[Opening TASK MATERIAL section]

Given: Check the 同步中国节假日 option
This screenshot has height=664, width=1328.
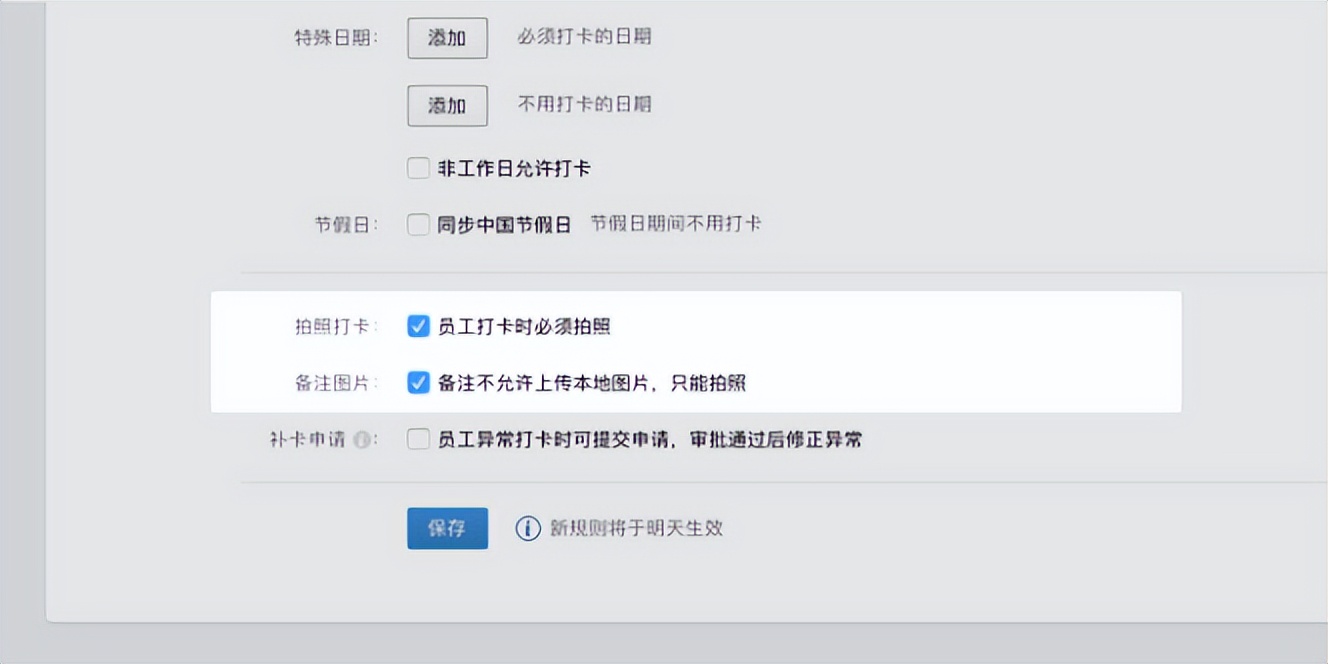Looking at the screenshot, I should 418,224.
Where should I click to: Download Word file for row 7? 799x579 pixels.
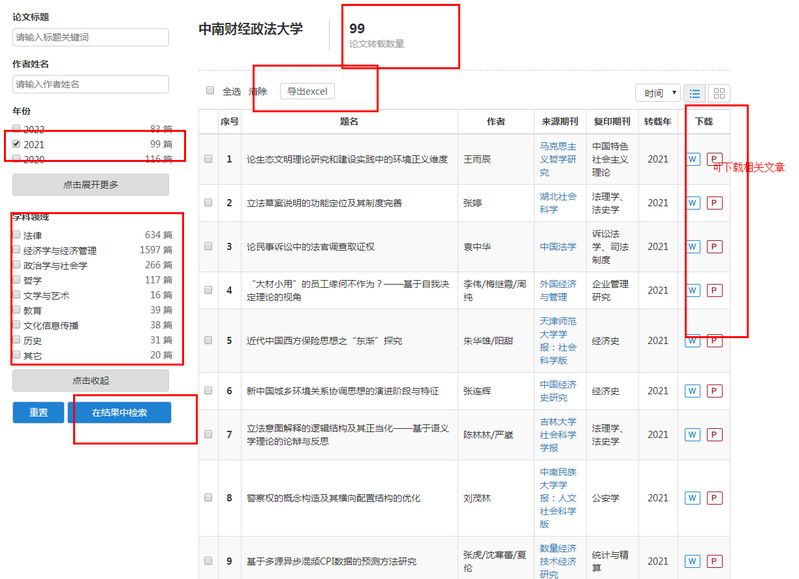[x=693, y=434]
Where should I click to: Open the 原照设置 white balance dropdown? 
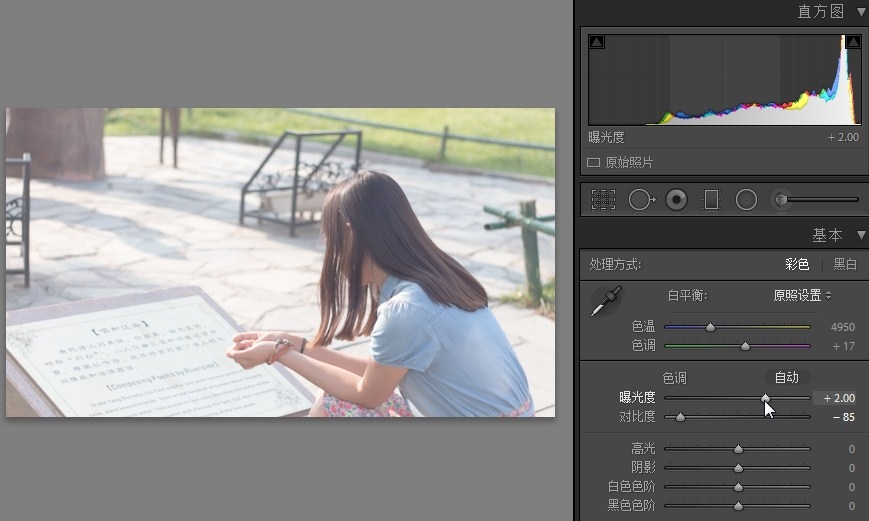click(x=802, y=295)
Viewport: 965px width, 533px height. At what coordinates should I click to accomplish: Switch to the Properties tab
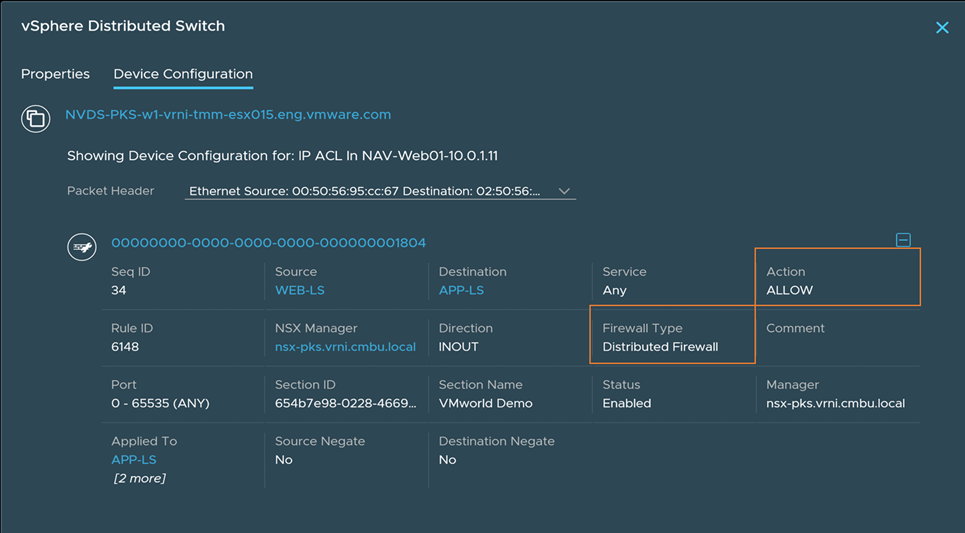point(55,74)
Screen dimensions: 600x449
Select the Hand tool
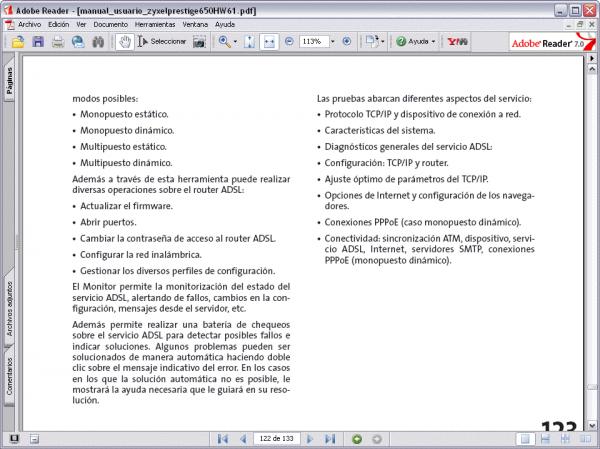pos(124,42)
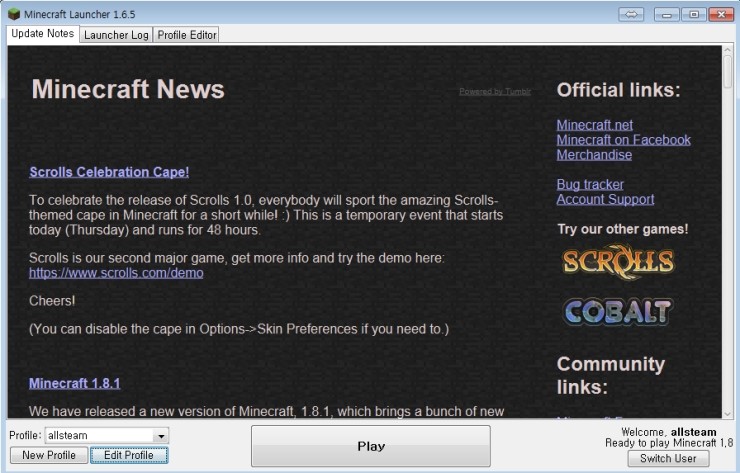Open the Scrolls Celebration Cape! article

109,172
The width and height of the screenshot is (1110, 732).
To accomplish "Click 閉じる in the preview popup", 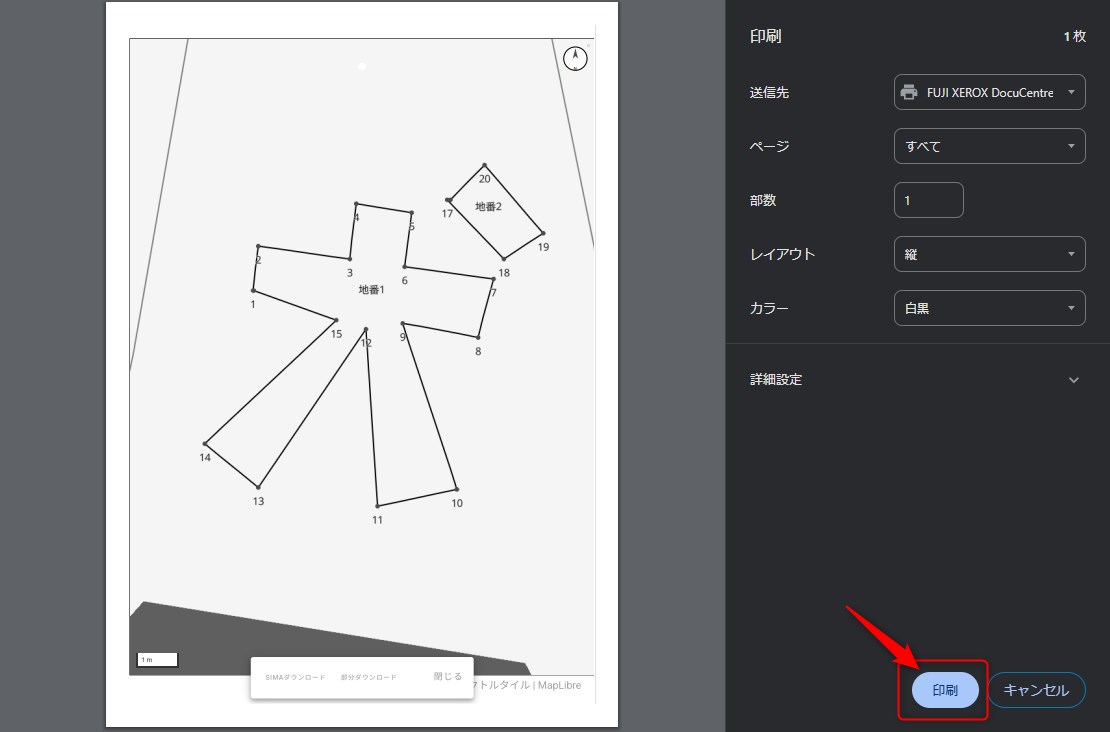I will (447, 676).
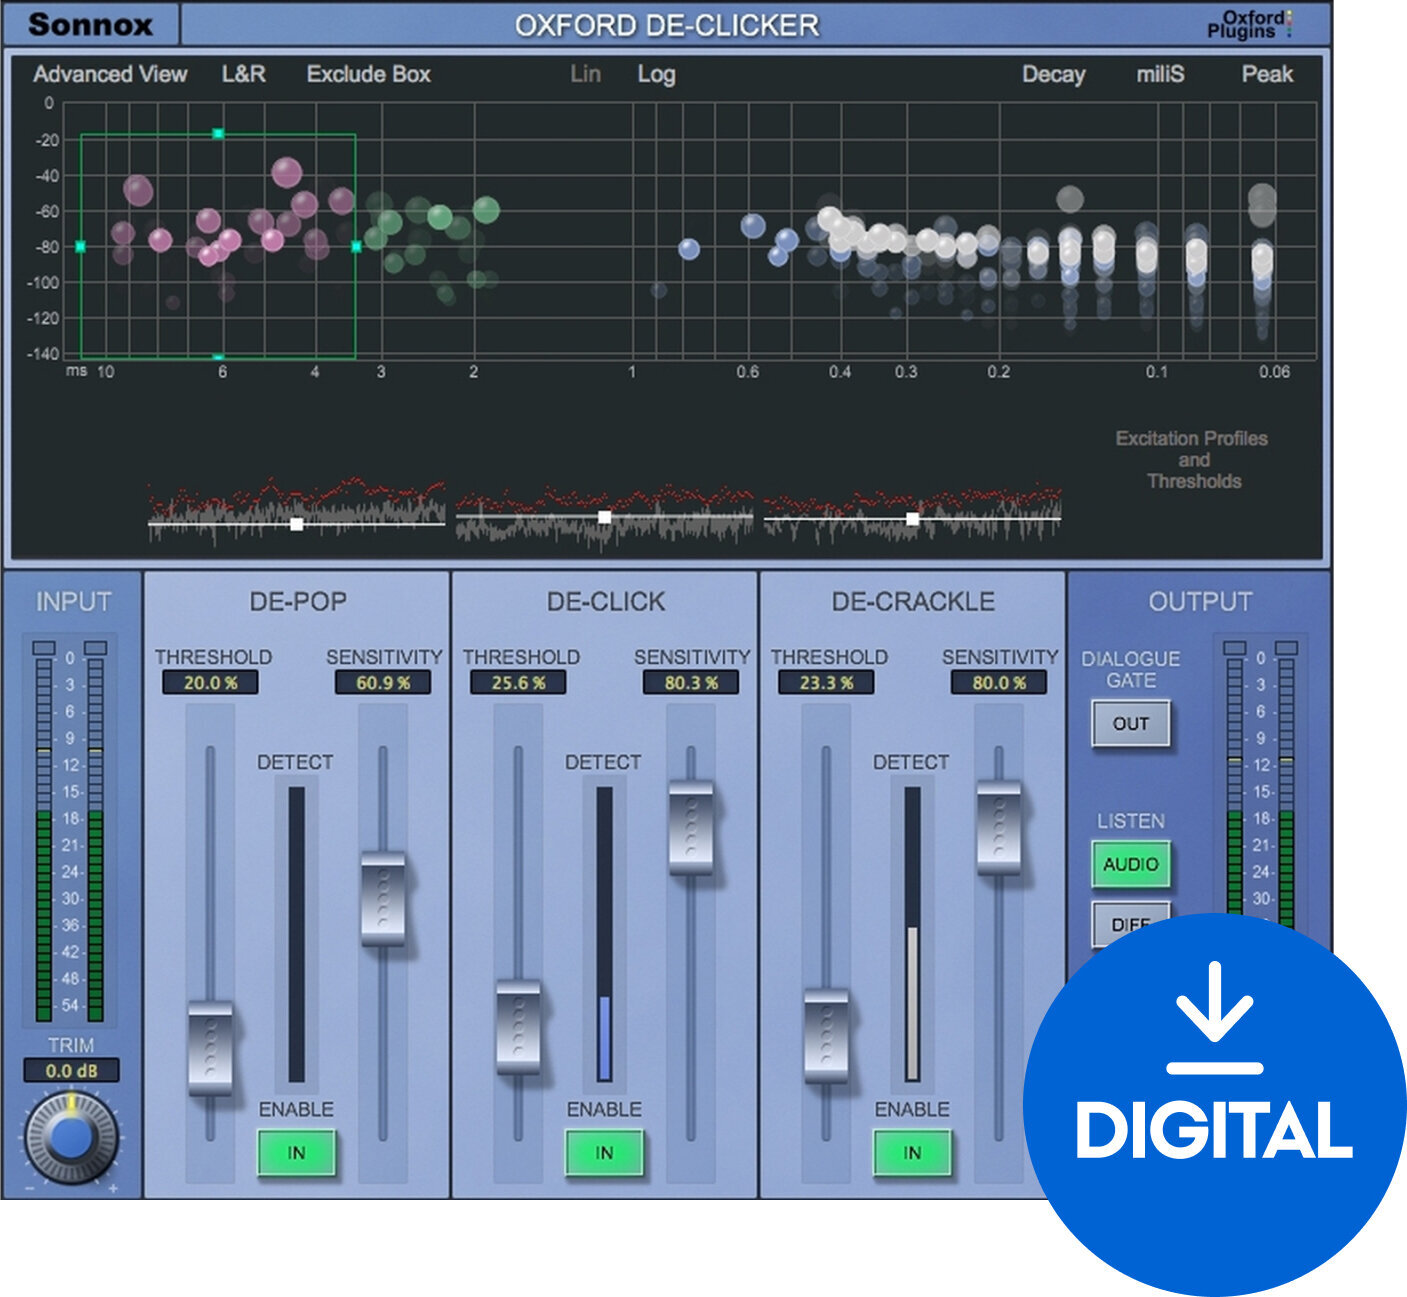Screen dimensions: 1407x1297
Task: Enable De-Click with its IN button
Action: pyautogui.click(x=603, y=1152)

[Closing TASK MATERIAL section]

== WORK TASK ==
Although the records above contain pictures, the copy should not; retype exactly the lines from the one containing "Where should I click to: Download" through the one containing "The width and".

== COMPLETED TASK ==
Where should I click to: Download Word file for row 7? 799x579 pixels.
[x=693, y=434]
Where should I click to: Open the 原照设置 white balance dropdown? 
click(x=802, y=295)
Viewport: 965px width, 533px height. At what coordinates should I click to accomplish: Switch to the Properties tab
point(55,74)
Screen dimensions: 600x449
Select the Hand tool
pos(124,42)
Open the Scrolls Celebration Cape! article

109,172
The width and height of the screenshot is (1110, 732).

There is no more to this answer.